Did your answers from question 5 changed with PCA ?

### Step 2 : AutoML

In this second section, we discuss on the utilisation of AutoMl tools, such as auto-sklearn.
If you are using colab or don't have auto-sklearn installed, you may need to run the following cell at first in order to install auto-sklearn. This will require you to restart the runtime (a prompt will invite you to).

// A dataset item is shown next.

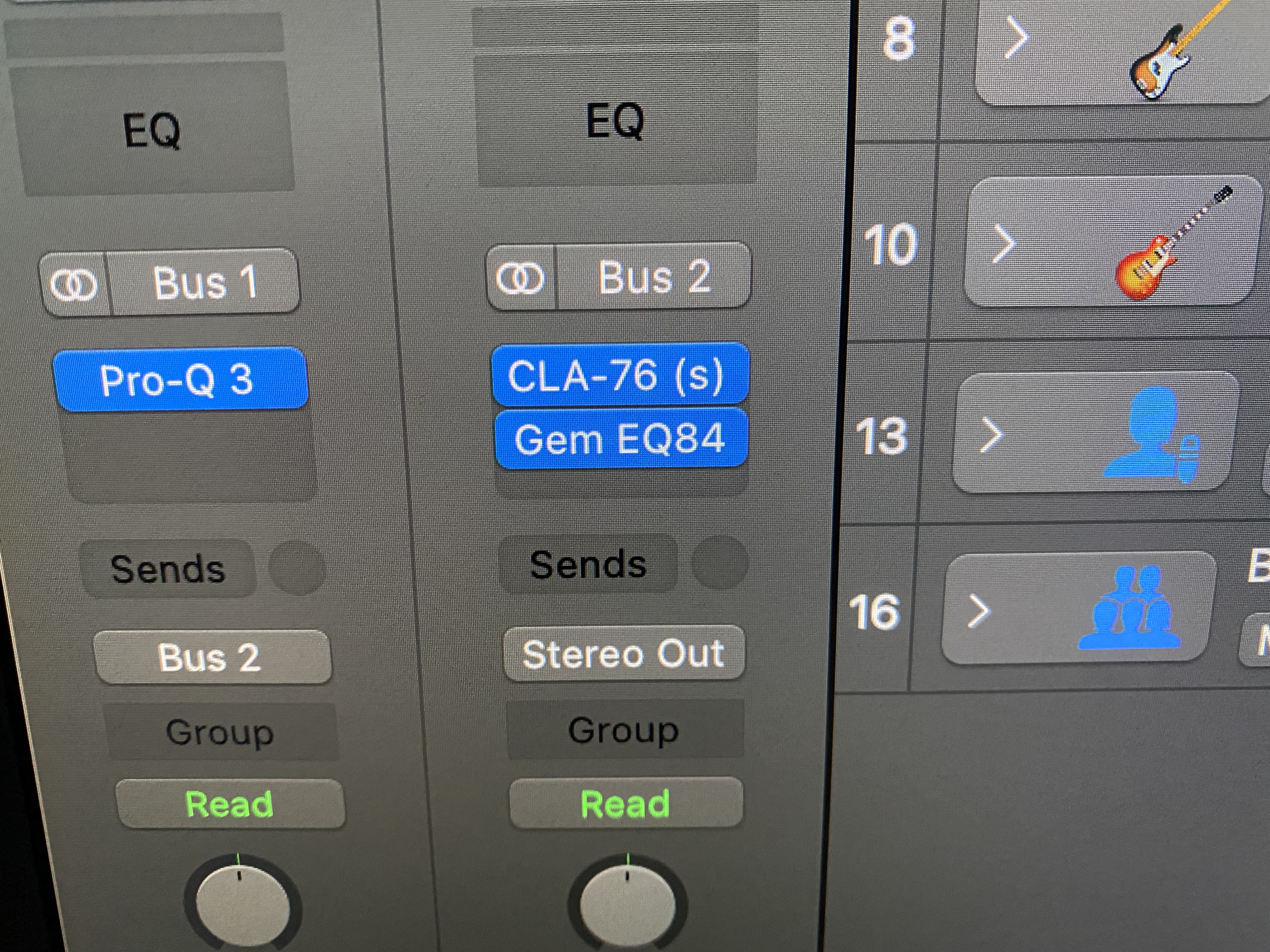Click the send circle in right strip
This screenshot has height=952, width=1270.
[x=720, y=563]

Restarting the runtime will clear all your variables and imported libraries, so you will need to import them again.

In [None]:
sudo - apt install python 3.9

In [None]:
!pip install --force-reinstall scipy==1.6
!pip install --force-reinstall auto-sklearn==0.15

**To do 2.1**

Execute the following cells.  

In [None]:
from sklearn.datasets import fetch_california_housing
from sklearn.model_selection import train_test_split
X, y = fetch_california_housing(return_X_y = True)
X_train, X_test, y_train, y_test = train_test_split(X, y, test_size=0.2, random_state=42)

In [None]:
import autosklearn.regression
import sklearn.model_selection
import sklearn.datasets
import os, shutil
from sklearn.metrics import mean_squared_error, mean_absolute_error

automl = autosklearn.regression.AutoSklearnRegressor(
    include = {'regressor': ["libsvm_svr", "sgd"]},
    time_left_for_this_task=120,
    per_run_time_limit=30,
    tmp_folder='/tmp/california_housing_tmp',
)
automl.fit(X_train, y_train, dataset_name='California_Housing')

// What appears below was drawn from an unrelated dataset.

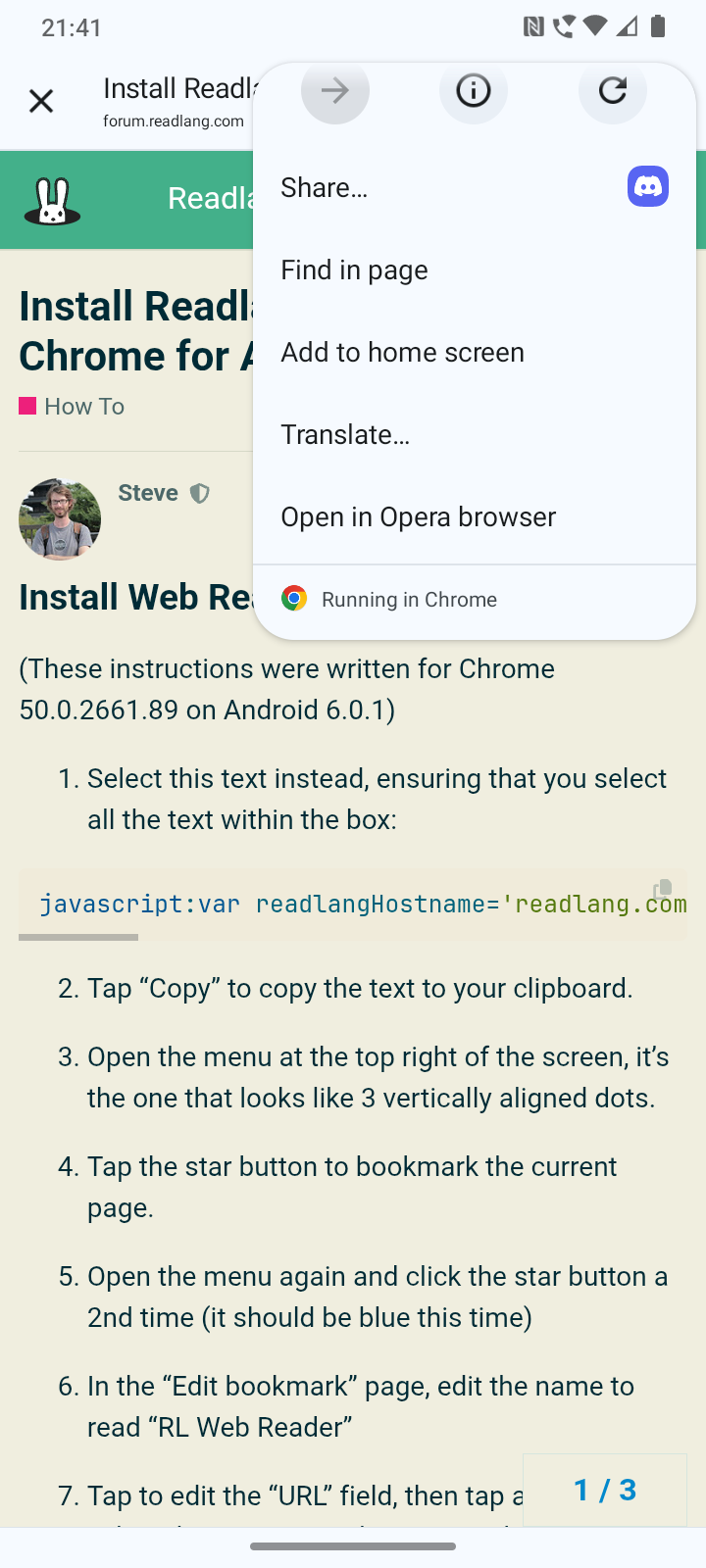The height and width of the screenshot is (1568, 706).
Task: Tap Running in Chrome label
Action: (409, 600)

print(automl.leaderboard())

y_pred = automl.predict(X_test, y_test)
print("MSE = ", mean_squared_error(y_test, y_pred))
print("MRE = ", mean_absolute_error(y_test, y_pred))

In [None]:
from pprint import pprint
pprint(automl.show_models(), indent=4)

**Question 8**

What are the evaluated models by autoML ?
Which model obtain the best performance ?
What are the parameters of the best model ?

**To code 2.2**

With the help of the previous code, use autoML for the classification task on MNIST, by limiting the exploration to KNN and Adaboost.

**Question 9**

What are the evaluated models by autoML ?
Which model obtain the best performance ?
What are the parameters of the best model ?

### Bonus step

As a bonus step, have fun and remove a maximum of constraints of your autoML model. Which model obtain the best performances ? Describe the parameters of this model. You can do it for either for regression or classification or both.